Wednesday, March 21, 2012

HUKUM MENUNDA MELAKUKAN SHALAT


إِنَّ الصَّلاةَ كَانَتْ عَلَى المُؤْمِنِيْنَ كِتَابًا مَوْقُوتًا
Sesungguhnya shalat itu adalah fardhu yang ditentukan waktunya atas orang-orang yang beriman. (QS. An-Nisa 103)

وَاعْلَمْ أَنَّ الصَّلاَةَ تَجِبُ بِأَوَّلِ الوَقْتِ وُجُوْباً مُوَسَعاً فَلَهُ التَّأْخِيْرُ عَنْ أَوَّلِهِ إِلىَ وَقْتٍ يَسَعُهاَ بِشَرْطِ أَنْ يَعْزَمَ عَلَى فَعْلِهاَ فِيْهِ , وَلَوْ أَدْرَكَ فيِ الوَقْتِ رَكْعَةً لاَ دُوْنَهاَ فاَلكُلُّ أَدَاءً وَإِلاَّ فَقَضَاءً

Ketahuilah, bahwa shalat wajib di awal waktu, wajib yang leluasa, artinya boleh menunda shalat dari awal waktu sampai akhir waktu, yang memang cukup waktu untuk melaksanakannya, ini dengan syarat berniat ‘azam (direncanakan) akan shalat di waktu tersebut. Jika dalam waktu hanya melakukan satu raka’at, tidak dibawah satu raka’at, maka semua raka’at termasuk melakukan tunai, sedang jika tidak termasuk qodlo.

وَيَأْثِمُ بِإِخْرَاجِ بَعْضِهاَ عَنِ الوَقْتِ وَإِنْ أَدْرَكَ رَكْعَةً نَعَمْ لَوْ شَرَعَ فيِ غَيْرِ الجُمْعَةِ وَقَدْ بَقِيَ ماَ يَسَعُهاَ جاَزَ لَهُ بِلاَ كَرَاهَةٍ أَنْ يَطَوِّْلُهاَ بِالقِرَاءَةِ أَوْ الذِّكْرِ حَتَّى يَخْرُجَ الوَقْتُ وَإِنْ لَمْ يُوَقِعُ مِنْهاَ رَكْعَةً فِيْهِ عَلَى المُعْتَمَدِ فَإِنْ لَمْ يَبْقَ مِنَ الوَقْتِ ماَ يَسَعُهاَ أَوْ كاَنَتْ جُمْعَةً لَمْ يَجُزْ المَدُّ وَلاَ يُسَنُّ الاِقْتِصاَرُ عَلَى أَرْكاَنِ الصَّلاَةِ ِلإِدْرَاكِ كَلِّهاَ فيِ الوَقْتِ

Seseorang berdosa, jika menunda shalat sampai melakukan shalat melewati batas waktu, meskipun dalam waktu dapat  melakukan satu raka’at. Betul demikian, jika mau melakukan shalat selain jum’at lalu masih tersisa waktu melakukan shalat, baginya boleh tanpa makruh, memperpanjang bacaan dan dzikir shalat, sampai melewati batas waktu shalat, meskipun tidak satu raka’at-pun masuk dalam waktu, ini menurut pendapat kuat. Sebaliknya jika tidak tersisa cukup waktu atau shalatnya shalat jum’at maka tidak boleh memperpanjang bacaan dan dzikir. Dan juga tidak disunnahkan mempersingkat rukun-rukun shalat karena untuk mengejar semua raka’at shalat dalam waktu.

· · · · ·

- [DAFTAR KEGIATAN]
1. Menurut teks tentang hukum menunda shalat, apa syarat yang harus dipenuhi agar seseorang boleh menunda shalat dari awal waktu?
2. Teruskan teks tentang hukum menunda shalat mulai setelah kalimat terakhirnya.
Data yang disajikan sesudah ini diambil dari sumber yang berbeda.

- [KUMPULAN DATA]
· · · · ·

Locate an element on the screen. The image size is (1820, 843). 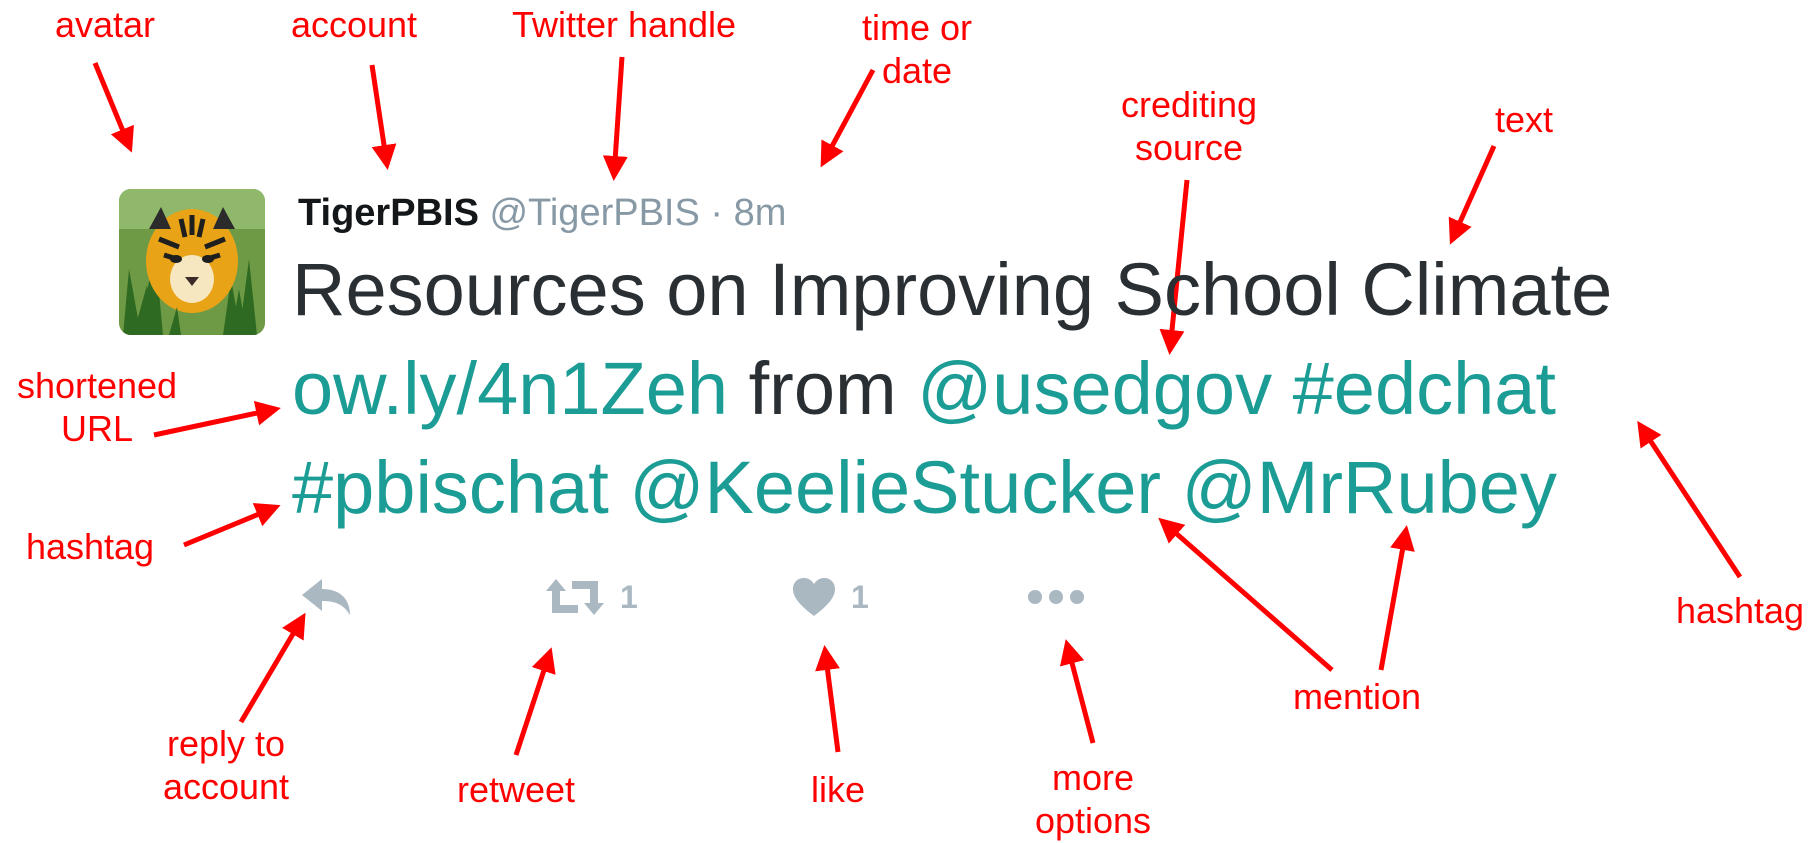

· · · · ·

- [PEMBAHASAN SOAL]
1. Ia harus berniat ‘azam, yaitu merencanakan akan shalat di waktu tersebut.

2.
(فَرْعٌ) يُنْدَبُ تَعْجِيْلُ صَلاَةِ وَلَوْ عِشَاءً ِلأَوَّلِ وَقْتِهاَ لِخَبَرٍ "أَفْضَلُ الأَعْماَلِ الصَّلاَةِ ِلأَوَّلِ وَقْتِهاَ" وَتَأْخِيْرُهاَ عَنْ أَوَّلِهِ لِتَيَقُنِ جَماَعَةٍ أَثْناَءَهُ وَإِنْ فَحِشَ التَّأْخِيْرُ مَا لَمْ يَضِقُ الوَقْتُ وَلِظَنِّهاَ إِذَا لَمْ يَفْحُشْ عُرْفاً لاَ لِشَكٍّ فِيْهاَ مُطْلَقاً

(Sub Bahasan) disunnahkan segera melakukan shalat meskipun isya agar diawal waktu, berdasarkan hadits “Perbuatan shalat yang paling utama ialah melakukan shalat diawal waktu”. (HR. Thabraniy). Juga disunnahkan menunda shalat jika yakin akan berjama’ah, meski kurang baik menunda shalat, ini jika tidak sempit waktu, dan berdasar dugaan akan berjama’ah jika baik menurut kebiasaan, bukan karena ragu akan berjama’ah, mutlak.

وَالجَماَعَةُ القَلِيْلَةُ أَوَّلَ الوَقْتِ أَفْضَلٌ مِنَ الكَثِيْرَةِ آَخِرَهُ , وَيُؤَخِّرُ المُحْرِمُ صَلاَةَ العِشاَءِ وُجُوْباً ِلأَجْلِ خَوْفِ فَوَاتِ حَجٍّ بِفَوْتِ الوُقُوْفِ بِعَرَفَةَ لَوْ صَلاَّهاَ مُتَمَكِّناً ِلأَنَّ قَضَاءَهُ صَعْبٌ وَالصَّلاَةُ تُؤْخَرُ ِلأَنَّهاَ أَسْهَلُ مِنْ مَشَقَتِهِ وَلاَ يُصَلِّيْهاَ صَلاَةَ شِدَةَ الخَوْفِ , وَيُؤَخِّرُ أَيْضاً وُجُوْباً مَنْ رَأَى نَحْوَ غَرِيْقٍ أَوْ أَسِيْرٍ لَوْ أَنْقَذَهُ خَرَجَ الوَقْتُ

Berjama’ah sedikit di awal waktu lebih utama dari pada berjama’ah banyak di akhir waktu. Seorang ihram (haji) wajib menunda shalat isya karena khawatir tertinggal haji sebab tertingal wukuf di ‘Arafah, ini jika ia shalat Isya di tempatnya, karena qodlo wukuf lebih sulit maka shalat wajib ditunda karena ia mudah dari pada kesulitan mengejar wukuf. Disini jangan melakukan shalat dengan cara shalat Syiddatul-Khauf (karena sangat ketakutan). Dan wajib menunda shalat bagi orang yang melihat dan akan menolong orang tenggelam atau ditawan penjahat, meskipun menyelamatkannya sampai keluar waktu shalat. (Shalat dapat diqodlo)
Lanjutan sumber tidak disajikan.